John Oliver on the Luxurious 'Freedom' of HBO, His Complicated Relationship With NYC
This story first appeared in the May 2 issue of The Hollywood Reporter magazine.
John Oliver is sitting behind his large wooden desk in his barely furnished office on the eighth floor of 555 West 57th St., one floor below CBS' 60 Minutes. There are no books on the metal-and-wood bookcase behind him. The TV is switched to CNN, on mute. It is mid-March, and several rooms on the floor are in various stages of construction; in one, heaps of plaster and drywall litter the floor. Oliver and his executive producer, Tim Carvell, still are hiring writers and producers for Oliver's new HBO program, Last Week Tonight. And true to his self-deprecating Britishness, he's a little uncomfortable going from hardworking team player to boss.
"As a comedian, your whole life you're kind of trained to avoid authority," he explains. "So to suddenly be the authority is a very, very bizarre situation."
Dressed in all-weather boots, khakis and a black-and-blue checked flannel shirt, he tells me that managerial cliches are starting to come out of his mouth: "I'm talking about trying to get the departments to synchronize. I sound like everything I've come to hate."
For all his self-deprecation, Oliver, who turns 37 on April 23, also shows why HBO has so much confidence in him. He will do whatever it takes. Later that week, on a clear, cold Friday, one of the last days of the winter of the polar vortex, Oliver gamely will indulge us as we subject him to a rather unorthodox photo shoot concept. Standing stiffly on the roof of the CBS Broadcast Center, with the wind howling off the Hudson River, he watches as a prop guy hoists a bright orange, five-gallon bucket filled with water -- warm water -- over his head.
"Ready?" asks the prop guy skeptically.
Oliver removes his glasses. "Go, top to bottom. Do it!"
The water washes over Oliver and lands with a splash at his feet. "There aren't many dry bits," he observes as he squishes over to a platform against the southern edge of the roof. An assistant hands him an umbrella while another splashes more water on his jacket. The photographer begins to snap away. "Are you OK, John?" he asks.

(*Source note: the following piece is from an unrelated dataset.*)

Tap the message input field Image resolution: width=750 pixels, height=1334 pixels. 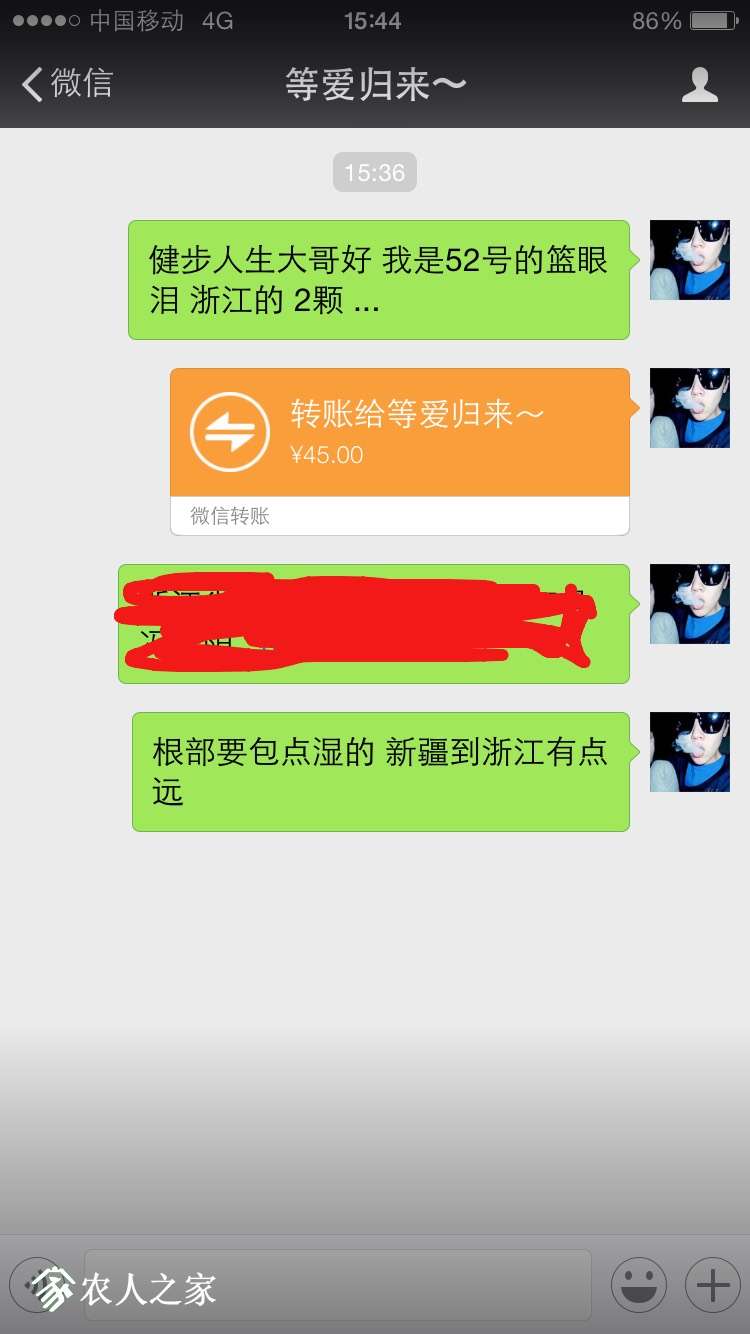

"Great," laughs Oliver, stifling a shiver. "Commit to the bit!"
Oliver has been committing to the bit, so to speak, almost his entire life, or since he realized sometime in secondary school that becoming a professional footballer was hopeless. As a child, he would lie awake at night listening to recordings of Richard Pryor. "I knew most Richard Pryor albums by heart by the time I was 15," he says. "You have not heard Richard Pryor stand-up until you've heard it through the voice of a 15-year-old white, British boy."
By the time he was recruited in 2006 to become one of Jon Stewart's supporting players on Comedy Central's The Daily Show, he already had spent several years honing his act on the London student circuit and in dodgy basement venues. Now, Oliver is in the thick of launching his own show. Premiering April 27, Last Week Tonight will air at 11 p.m. Sundays on HBO. The half-hour show, which will be shot in front of a studio audience in the CBS studio previously occupied by Bethenny Frankel's doomed daytime talk show, will look familiar to Daily Show viewers in its structure -- the clip-driven A-block, field pieces, interviews. But the weekly format will mean that Oliver and his producers and writers will need to approach topics differently than his former colleagues on The Daily Show or The Colbert Report. Oliver mentions the recent General Motors recall as the type of story that demands greater attention.

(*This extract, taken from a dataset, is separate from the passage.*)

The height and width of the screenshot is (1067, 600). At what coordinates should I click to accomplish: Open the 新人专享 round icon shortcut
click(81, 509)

Click on the photo to view more portraits of the comedian.
"It's pretty incredible considering they may have killed 300 people," says Oliver. "It's as bad as it gets, and yet there's been a slightly peculiar lack of outrage."
In his seven years on The Daily Show, Oliver has developed a nuanced understanding of America's political and social foibles and exposed them in brilliantly crafted field pieces on everything from gun control to the bankruptcy of Detroit. He has a gift for guilelessly stringing along interview subjects until they make the joke for him.

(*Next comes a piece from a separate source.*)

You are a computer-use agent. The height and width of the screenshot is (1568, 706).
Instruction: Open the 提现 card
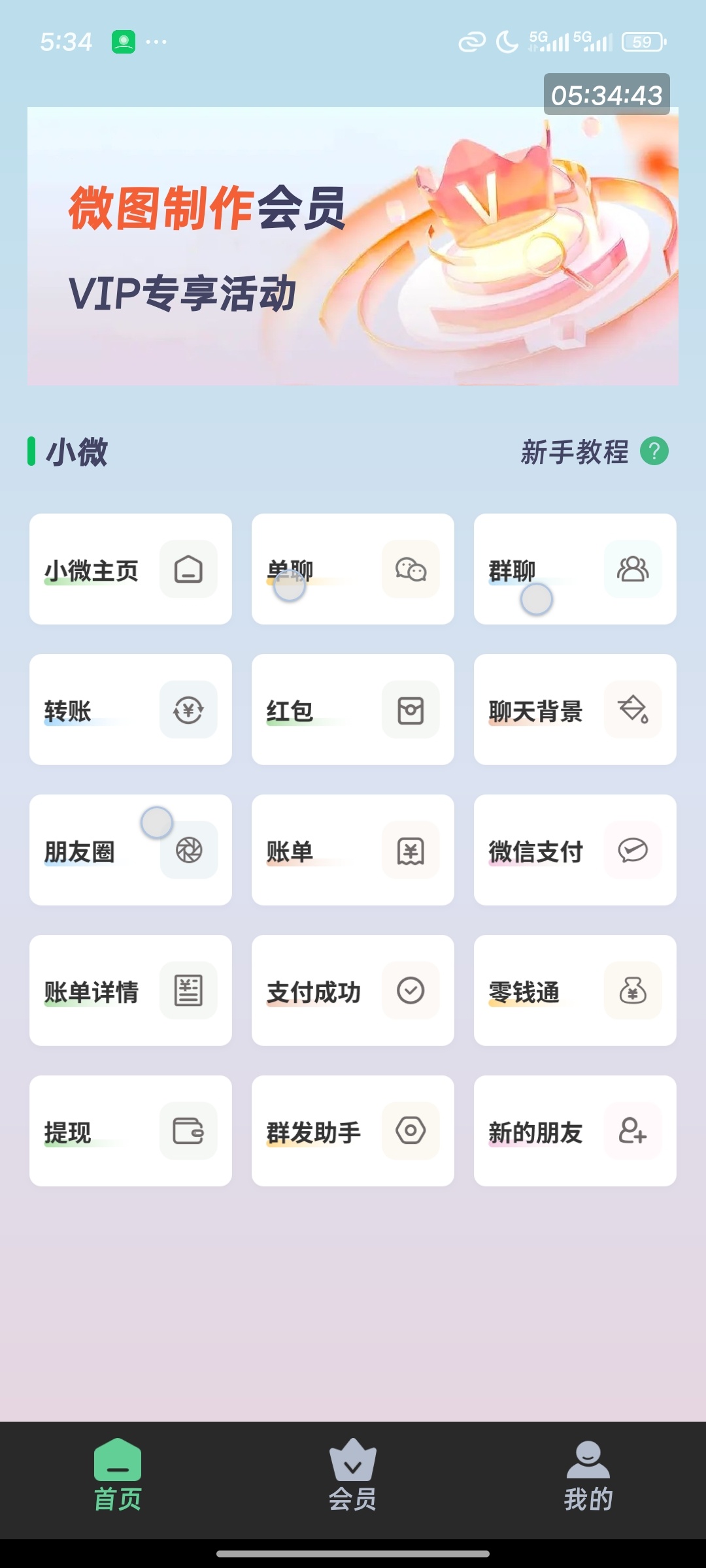pos(131,1131)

"He's improvising with someone who does not realize they are in a scene," explains Stewart. "The law of improvisation is, 'Yes, and …' But to get to a point that is going to crystallize your idea is not easy. He's always had sort of a strange affinity for it. I've seen people improve on it, start to understand it, start to see the field a little better. But I've rarely seen anybody do it as well as he does."